:: DATA PROVIDED ::

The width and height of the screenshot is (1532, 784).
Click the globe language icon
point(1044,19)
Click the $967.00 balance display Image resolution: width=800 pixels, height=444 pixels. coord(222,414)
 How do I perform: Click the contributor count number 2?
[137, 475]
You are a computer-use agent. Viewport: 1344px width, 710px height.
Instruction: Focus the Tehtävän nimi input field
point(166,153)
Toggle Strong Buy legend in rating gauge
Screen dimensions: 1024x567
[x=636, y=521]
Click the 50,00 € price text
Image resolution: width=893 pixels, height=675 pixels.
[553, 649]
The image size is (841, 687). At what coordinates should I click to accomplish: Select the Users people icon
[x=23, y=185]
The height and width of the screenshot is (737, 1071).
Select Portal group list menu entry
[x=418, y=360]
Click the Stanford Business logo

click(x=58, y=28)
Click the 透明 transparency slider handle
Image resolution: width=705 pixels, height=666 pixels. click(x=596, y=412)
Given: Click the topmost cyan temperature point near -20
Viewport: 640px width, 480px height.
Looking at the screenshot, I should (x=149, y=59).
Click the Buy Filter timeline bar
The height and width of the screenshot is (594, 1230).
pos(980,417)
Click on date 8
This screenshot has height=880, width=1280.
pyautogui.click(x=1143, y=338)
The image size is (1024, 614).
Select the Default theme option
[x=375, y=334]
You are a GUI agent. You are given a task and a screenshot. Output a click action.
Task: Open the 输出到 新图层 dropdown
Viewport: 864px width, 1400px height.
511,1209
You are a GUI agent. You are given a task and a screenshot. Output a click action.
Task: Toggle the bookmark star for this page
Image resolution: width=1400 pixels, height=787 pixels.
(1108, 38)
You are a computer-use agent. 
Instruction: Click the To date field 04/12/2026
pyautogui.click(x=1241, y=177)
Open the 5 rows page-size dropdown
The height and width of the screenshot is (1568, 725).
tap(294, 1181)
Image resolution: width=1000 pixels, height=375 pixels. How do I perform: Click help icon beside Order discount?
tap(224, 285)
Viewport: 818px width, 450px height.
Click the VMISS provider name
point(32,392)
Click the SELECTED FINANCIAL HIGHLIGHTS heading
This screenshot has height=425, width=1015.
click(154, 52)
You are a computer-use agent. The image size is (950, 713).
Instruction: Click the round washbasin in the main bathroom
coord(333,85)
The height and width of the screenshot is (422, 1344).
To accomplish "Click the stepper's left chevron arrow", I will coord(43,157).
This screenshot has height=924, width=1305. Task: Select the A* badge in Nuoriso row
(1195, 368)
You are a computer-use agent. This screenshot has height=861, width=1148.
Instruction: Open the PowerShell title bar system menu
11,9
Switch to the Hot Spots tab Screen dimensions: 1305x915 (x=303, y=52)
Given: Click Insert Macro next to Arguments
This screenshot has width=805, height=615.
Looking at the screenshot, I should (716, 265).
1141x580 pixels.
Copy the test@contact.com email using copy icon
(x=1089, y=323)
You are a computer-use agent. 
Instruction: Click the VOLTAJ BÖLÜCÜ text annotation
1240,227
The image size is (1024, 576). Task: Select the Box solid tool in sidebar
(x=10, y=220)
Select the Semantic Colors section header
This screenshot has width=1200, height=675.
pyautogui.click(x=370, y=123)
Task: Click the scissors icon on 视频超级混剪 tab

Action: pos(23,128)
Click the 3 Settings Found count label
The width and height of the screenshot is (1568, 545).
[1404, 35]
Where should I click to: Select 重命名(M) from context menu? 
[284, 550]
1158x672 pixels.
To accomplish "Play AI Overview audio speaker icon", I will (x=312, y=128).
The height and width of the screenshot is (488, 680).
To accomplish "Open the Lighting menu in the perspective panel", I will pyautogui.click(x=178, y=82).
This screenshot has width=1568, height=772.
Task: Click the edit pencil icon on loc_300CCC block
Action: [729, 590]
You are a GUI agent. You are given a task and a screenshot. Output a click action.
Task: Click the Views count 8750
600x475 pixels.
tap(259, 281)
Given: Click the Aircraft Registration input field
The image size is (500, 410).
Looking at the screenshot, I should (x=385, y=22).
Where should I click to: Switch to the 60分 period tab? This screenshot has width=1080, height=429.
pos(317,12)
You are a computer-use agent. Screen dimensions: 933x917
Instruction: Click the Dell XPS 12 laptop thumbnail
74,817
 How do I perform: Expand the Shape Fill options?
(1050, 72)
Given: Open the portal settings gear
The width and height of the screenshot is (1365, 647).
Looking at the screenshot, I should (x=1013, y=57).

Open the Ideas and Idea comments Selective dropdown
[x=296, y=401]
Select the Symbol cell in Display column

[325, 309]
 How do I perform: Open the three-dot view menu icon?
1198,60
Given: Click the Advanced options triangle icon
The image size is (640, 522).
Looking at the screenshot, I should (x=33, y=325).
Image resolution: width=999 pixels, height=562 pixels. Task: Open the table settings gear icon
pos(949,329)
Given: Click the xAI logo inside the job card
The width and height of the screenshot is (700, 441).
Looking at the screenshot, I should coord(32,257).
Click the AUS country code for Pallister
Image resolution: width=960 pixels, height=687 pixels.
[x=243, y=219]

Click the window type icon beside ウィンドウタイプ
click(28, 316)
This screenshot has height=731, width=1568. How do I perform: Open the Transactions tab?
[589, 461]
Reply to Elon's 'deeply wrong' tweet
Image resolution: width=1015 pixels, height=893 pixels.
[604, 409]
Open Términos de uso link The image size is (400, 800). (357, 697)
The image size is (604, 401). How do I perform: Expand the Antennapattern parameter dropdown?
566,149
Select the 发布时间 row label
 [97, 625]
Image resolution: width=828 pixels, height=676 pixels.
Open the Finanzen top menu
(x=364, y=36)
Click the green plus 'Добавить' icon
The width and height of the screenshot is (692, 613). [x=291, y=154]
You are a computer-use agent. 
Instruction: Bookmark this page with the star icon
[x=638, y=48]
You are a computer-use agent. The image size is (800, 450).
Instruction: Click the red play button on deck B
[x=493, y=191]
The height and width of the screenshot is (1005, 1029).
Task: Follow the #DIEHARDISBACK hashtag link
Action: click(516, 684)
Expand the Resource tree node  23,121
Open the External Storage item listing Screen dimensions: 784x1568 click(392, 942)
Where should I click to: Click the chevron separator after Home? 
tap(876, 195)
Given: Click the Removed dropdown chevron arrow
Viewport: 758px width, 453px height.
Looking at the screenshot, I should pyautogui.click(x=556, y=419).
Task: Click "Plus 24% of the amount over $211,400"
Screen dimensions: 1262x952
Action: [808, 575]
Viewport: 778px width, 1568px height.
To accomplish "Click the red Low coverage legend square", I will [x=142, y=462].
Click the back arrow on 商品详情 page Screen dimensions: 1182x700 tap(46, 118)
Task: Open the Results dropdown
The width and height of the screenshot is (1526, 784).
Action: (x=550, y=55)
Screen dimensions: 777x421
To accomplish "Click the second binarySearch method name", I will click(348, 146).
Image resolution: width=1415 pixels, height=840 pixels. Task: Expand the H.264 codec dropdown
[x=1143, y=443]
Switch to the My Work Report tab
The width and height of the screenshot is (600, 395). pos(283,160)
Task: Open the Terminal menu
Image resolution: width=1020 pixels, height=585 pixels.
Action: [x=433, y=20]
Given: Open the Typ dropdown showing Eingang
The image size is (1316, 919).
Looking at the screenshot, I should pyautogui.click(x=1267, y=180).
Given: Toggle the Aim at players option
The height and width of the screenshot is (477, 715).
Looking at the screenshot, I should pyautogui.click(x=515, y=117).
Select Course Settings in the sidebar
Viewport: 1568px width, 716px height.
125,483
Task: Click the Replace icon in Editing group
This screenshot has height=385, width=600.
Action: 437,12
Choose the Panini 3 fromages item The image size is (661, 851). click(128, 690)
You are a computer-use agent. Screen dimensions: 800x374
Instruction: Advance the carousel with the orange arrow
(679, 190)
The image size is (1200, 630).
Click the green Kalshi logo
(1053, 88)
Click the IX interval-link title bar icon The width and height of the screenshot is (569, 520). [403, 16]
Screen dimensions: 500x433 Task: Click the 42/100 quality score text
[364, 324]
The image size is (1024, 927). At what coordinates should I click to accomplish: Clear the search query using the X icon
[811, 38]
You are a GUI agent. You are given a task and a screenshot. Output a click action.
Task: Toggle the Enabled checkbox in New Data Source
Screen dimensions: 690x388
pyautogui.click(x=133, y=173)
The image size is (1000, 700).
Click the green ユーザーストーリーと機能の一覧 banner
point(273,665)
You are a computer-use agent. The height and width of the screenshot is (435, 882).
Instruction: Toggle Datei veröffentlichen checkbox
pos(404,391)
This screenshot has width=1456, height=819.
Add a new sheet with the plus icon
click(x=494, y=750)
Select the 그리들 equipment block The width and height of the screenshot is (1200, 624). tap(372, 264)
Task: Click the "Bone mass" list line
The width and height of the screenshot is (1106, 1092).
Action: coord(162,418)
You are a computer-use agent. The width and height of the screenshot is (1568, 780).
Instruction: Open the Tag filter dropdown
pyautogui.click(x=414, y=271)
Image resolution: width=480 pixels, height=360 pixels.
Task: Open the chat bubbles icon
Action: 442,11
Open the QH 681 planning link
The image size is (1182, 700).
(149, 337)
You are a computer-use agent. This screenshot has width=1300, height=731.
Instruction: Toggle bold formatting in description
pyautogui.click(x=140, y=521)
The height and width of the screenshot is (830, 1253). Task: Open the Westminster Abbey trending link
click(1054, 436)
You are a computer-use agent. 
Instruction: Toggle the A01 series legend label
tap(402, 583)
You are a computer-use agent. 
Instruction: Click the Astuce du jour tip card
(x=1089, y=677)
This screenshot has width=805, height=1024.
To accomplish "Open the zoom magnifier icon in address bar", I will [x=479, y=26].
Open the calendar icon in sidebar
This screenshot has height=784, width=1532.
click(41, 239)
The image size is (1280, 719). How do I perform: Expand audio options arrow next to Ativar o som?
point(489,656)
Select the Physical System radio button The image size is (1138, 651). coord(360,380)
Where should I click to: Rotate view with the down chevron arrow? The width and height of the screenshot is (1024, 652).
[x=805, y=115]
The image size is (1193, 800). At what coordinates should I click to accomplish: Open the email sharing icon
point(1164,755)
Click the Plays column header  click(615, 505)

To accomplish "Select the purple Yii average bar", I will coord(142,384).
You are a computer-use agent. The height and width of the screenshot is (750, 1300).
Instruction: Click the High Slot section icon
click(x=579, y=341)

:::

» **EXERCISE PROMPT**:
Could you set down exactly the lines above, from the one containing "The image size is (1280, 719)." through the last, including both and nothing else?

» **ANSWER**:
The image size is (1280, 719). How do I perform: Expand audio options arrow next to Ativar o som?
point(489,656)
Select the Physical System radio button The image size is (1138, 651). coord(360,380)
Where should I click to: Rotate view with the down chevron arrow? The width and height of the screenshot is (1024, 652).
[x=805, y=115]
The image size is (1193, 800). At what coordinates should I click to accomplish: Open the email sharing icon
point(1164,755)
Click the Plays column header  click(615, 505)

To accomplish "Select the purple Yii average bar", I will coord(142,384).
You are a computer-use agent. The height and width of the screenshot is (750, 1300).
Instruction: Click the High Slot section icon
click(x=579, y=341)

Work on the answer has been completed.